**** DATASET RECORDS ****

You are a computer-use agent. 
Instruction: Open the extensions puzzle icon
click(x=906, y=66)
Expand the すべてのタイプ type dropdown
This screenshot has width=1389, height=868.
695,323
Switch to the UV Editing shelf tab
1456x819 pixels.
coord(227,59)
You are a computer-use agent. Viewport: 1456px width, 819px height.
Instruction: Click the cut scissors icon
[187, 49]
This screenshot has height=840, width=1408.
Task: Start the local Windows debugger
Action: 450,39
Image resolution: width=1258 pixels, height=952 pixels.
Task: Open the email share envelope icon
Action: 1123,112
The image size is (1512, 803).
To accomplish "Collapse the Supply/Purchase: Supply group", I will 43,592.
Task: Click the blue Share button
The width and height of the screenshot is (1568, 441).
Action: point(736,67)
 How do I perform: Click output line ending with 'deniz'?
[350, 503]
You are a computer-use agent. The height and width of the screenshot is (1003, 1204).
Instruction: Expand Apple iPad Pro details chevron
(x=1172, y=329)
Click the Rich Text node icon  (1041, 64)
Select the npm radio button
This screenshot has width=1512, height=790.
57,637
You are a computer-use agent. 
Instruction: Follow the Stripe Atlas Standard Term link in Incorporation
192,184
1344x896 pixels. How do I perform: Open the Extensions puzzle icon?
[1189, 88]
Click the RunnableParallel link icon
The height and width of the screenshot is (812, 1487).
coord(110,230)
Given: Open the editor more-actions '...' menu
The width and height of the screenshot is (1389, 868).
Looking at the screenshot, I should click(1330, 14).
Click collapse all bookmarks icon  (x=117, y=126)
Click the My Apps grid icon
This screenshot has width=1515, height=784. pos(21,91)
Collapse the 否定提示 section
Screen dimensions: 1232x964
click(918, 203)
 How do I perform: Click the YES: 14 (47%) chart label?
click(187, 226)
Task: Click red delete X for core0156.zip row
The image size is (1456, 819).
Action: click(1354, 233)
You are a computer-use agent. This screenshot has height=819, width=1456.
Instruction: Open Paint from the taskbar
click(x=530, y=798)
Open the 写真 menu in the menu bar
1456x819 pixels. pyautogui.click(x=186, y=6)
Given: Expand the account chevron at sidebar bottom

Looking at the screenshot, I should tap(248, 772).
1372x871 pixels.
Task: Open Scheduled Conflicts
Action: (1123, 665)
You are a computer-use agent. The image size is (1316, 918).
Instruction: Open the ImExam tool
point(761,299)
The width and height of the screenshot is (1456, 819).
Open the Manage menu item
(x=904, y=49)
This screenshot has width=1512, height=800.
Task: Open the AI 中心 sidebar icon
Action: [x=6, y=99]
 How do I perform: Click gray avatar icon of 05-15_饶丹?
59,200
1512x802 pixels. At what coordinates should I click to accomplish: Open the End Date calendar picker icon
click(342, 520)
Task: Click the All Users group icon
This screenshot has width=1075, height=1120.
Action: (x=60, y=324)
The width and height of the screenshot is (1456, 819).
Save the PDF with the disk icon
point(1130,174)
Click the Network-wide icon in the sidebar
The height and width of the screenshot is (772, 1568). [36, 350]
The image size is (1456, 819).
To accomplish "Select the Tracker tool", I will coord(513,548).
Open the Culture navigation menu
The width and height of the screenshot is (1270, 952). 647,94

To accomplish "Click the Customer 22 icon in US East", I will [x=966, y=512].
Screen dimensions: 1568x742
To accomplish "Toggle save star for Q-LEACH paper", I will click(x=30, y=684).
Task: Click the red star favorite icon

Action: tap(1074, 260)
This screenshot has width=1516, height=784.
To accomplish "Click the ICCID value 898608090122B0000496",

****

WHAT NEEDS TO BE DONE »
Across the listing, count every line with the word "Select" in it. Answer with the number alone.

OUTPUT »
2